+++ SUPPLIED DATA +++
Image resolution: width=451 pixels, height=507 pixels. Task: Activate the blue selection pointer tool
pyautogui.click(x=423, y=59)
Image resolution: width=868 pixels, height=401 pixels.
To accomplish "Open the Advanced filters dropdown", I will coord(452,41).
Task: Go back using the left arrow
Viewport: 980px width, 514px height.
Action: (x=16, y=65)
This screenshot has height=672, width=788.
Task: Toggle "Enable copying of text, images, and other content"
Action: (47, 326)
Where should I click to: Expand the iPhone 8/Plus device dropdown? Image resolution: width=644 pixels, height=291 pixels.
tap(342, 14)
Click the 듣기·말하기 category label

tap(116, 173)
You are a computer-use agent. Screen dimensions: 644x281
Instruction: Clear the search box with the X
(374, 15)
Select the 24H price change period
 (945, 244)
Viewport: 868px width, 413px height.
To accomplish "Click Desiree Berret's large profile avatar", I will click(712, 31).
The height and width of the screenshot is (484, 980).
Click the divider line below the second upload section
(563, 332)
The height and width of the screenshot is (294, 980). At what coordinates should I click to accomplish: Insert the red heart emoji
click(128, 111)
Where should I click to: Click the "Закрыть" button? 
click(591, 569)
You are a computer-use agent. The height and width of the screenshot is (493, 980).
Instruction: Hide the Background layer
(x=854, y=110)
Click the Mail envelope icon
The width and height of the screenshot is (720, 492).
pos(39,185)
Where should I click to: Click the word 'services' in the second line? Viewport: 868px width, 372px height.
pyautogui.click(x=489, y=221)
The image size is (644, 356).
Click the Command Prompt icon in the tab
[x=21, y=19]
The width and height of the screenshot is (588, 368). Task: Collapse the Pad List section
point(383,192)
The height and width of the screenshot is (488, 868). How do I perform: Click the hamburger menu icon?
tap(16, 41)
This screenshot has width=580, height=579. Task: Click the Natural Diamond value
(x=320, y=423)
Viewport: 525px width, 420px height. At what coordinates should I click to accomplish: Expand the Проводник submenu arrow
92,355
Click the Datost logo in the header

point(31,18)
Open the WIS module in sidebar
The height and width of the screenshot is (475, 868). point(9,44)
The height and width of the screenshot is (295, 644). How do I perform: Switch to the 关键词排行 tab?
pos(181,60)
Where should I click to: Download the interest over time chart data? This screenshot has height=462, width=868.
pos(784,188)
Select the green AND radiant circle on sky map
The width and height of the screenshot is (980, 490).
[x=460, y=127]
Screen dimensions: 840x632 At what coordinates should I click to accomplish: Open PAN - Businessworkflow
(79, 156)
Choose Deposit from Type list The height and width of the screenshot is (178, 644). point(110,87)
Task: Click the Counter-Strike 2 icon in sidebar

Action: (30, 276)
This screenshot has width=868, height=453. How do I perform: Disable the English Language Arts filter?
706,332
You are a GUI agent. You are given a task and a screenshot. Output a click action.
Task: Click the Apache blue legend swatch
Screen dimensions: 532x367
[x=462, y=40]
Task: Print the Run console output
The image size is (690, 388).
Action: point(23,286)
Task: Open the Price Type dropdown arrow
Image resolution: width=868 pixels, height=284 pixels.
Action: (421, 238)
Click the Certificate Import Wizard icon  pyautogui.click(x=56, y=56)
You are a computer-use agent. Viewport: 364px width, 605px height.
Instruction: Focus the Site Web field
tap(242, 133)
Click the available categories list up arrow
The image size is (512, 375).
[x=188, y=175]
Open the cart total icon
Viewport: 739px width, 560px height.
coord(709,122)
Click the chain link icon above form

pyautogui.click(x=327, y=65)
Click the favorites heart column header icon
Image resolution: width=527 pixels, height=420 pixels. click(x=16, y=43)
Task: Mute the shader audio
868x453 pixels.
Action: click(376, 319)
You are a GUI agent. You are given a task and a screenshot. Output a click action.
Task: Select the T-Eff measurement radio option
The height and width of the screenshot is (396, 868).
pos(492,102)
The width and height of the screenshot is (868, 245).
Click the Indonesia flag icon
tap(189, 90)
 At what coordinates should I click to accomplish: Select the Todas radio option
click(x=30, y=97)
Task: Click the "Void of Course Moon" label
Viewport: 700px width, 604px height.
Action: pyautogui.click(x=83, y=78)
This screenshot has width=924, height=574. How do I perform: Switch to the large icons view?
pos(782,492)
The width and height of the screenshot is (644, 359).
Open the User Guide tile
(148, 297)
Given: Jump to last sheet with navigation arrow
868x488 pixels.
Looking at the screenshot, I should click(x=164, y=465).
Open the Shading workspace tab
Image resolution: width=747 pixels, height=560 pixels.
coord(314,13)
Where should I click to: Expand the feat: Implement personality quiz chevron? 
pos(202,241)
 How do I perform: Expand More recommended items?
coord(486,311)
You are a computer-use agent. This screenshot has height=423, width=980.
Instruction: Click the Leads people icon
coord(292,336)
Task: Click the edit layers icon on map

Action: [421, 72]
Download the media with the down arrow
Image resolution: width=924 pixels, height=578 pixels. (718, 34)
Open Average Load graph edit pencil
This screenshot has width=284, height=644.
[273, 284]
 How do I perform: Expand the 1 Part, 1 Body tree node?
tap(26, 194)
+++
§ ABOUT THIS TASK:
Each record must be output exactly, with none omitted.

§ YOUR SOLUTION:
Image resolution: width=451 pixels, height=507 pixels. Task: Activate the blue selection pointer tool
pyautogui.click(x=423, y=59)
Image resolution: width=868 pixels, height=401 pixels.
To accomplish "Open the Advanced filters dropdown", I will coord(452,41).
Task: Go back using the left arrow
Viewport: 980px width, 514px height.
Action: (x=16, y=65)
This screenshot has height=672, width=788.
Task: Toggle "Enable copying of text, images, and other content"
Action: (47, 326)
Where should I click to: Expand the iPhone 8/Plus device dropdown? Image resolution: width=644 pixels, height=291 pixels.
tap(342, 14)
Click the 듣기·말하기 category label

tap(116, 173)
You are a computer-use agent. Screen dimensions: 644x281
Instruction: Clear the search box with the X
(374, 15)
Select the 24H price change period
 (945, 244)
Viewport: 868px width, 413px height.
To accomplish "Click Desiree Berret's large profile avatar", I will click(712, 31).
The height and width of the screenshot is (484, 980).
Click the divider line below the second upload section
(563, 332)
The height and width of the screenshot is (294, 980). At what coordinates should I click to accomplish: Insert the red heart emoji
click(128, 111)
Where should I click to: Click the "Закрыть" button? 
click(591, 569)
You are a computer-use agent. The height and width of the screenshot is (493, 980).
Instruction: Hide the Background layer
(x=854, y=110)
Click the Mail envelope icon
The width and height of the screenshot is (720, 492).
pos(39,185)
Where should I click to: Click the word 'services' in the second line? Viewport: 868px width, 372px height.
pyautogui.click(x=489, y=221)
The image size is (644, 356).
Click the Command Prompt icon in the tab
[x=21, y=19]
The width and height of the screenshot is (588, 368). Task: Collapse the Pad List section
point(383,192)
The height and width of the screenshot is (488, 868). How do I perform: Click the hamburger menu icon?
tap(16, 41)
This screenshot has width=580, height=579. Task: Click the Natural Diamond value
(x=320, y=423)
Viewport: 525px width, 420px height. At what coordinates should I click to accomplish: Expand the Проводник submenu arrow
92,355
Click the Datost logo in the header

point(31,18)
Open the WIS module in sidebar
The height and width of the screenshot is (475, 868). point(9,44)
The height and width of the screenshot is (295, 644). How do I perform: Switch to the 关键词排行 tab?
pos(181,60)
Where should I click to: Download the interest over time chart data? This screenshot has height=462, width=868.
pos(784,188)
Select the green AND radiant circle on sky map
The width and height of the screenshot is (980, 490).
[x=460, y=127]
Screen dimensions: 840x632 At what coordinates should I click to accomplish: Open PAN - Businessworkflow
(79, 156)
Choose Deposit from Type list The height and width of the screenshot is (178, 644). point(110,87)
Task: Click the Counter-Strike 2 icon in sidebar

Action: (30, 276)
This screenshot has width=868, height=453. How do I perform: Disable the English Language Arts filter?
706,332
You are a GUI agent. You are given a task and a screenshot. Output a click action.
Task: Click the Apache blue legend swatch
Screen dimensions: 532x367
[x=462, y=40]
Task: Print the Run console output
The image size is (690, 388).
Action: point(23,286)
Task: Open the Price Type dropdown arrow
Image resolution: width=868 pixels, height=284 pixels.
Action: (421, 238)
Click the Certificate Import Wizard icon  pyautogui.click(x=56, y=56)
You are a computer-use agent. Viewport: 364px width, 605px height.
Instruction: Focus the Site Web field
tap(242, 133)
Click the available categories list up arrow
The image size is (512, 375).
[x=188, y=175]
Open the cart total icon
Viewport: 739px width, 560px height.
coord(709,122)
Click the chain link icon above form

pyautogui.click(x=327, y=65)
Click the favorites heart column header icon
Image resolution: width=527 pixels, height=420 pixels. click(x=16, y=43)
Task: Mute the shader audio
868x453 pixels.
Action: click(376, 319)
You are a GUI agent. You are given a task and a screenshot. Output a click action.
Task: Select the T-Eff measurement radio option
The height and width of the screenshot is (396, 868).
pos(492,102)
The width and height of the screenshot is (868, 245).
Click the Indonesia flag icon
tap(189, 90)
 At what coordinates should I click to accomplish: Select the Todas radio option
click(x=30, y=97)
Task: Click the "Void of Course Moon" label
Viewport: 700px width, 604px height.
Action: pyautogui.click(x=83, y=78)
This screenshot has width=924, height=574. How do I perform: Switch to the large icons view?
pos(782,492)
The width and height of the screenshot is (644, 359).
Open the User Guide tile
(148, 297)
Given: Jump to last sheet with navigation arrow
868x488 pixels.
Looking at the screenshot, I should click(x=164, y=465).
Open the Shading workspace tab
Image resolution: width=747 pixels, height=560 pixels.
coord(314,13)
Where should I click to: Expand the feat: Implement personality quiz chevron? 
pos(202,241)
 How do I perform: Expand More recommended items?
coord(486,311)
You are a computer-use agent. This screenshot has height=423, width=980.
Instruction: Click the Leads people icon
coord(292,336)
Task: Click the edit layers icon on map

Action: [421, 72]
Download the media with the down arrow
Image resolution: width=924 pixels, height=578 pixels. (718, 34)
Open Average Load graph edit pencil
This screenshot has width=284, height=644.
[273, 284]
 How do I perform: Expand the 1 Part, 1 Body tree node?
tap(26, 194)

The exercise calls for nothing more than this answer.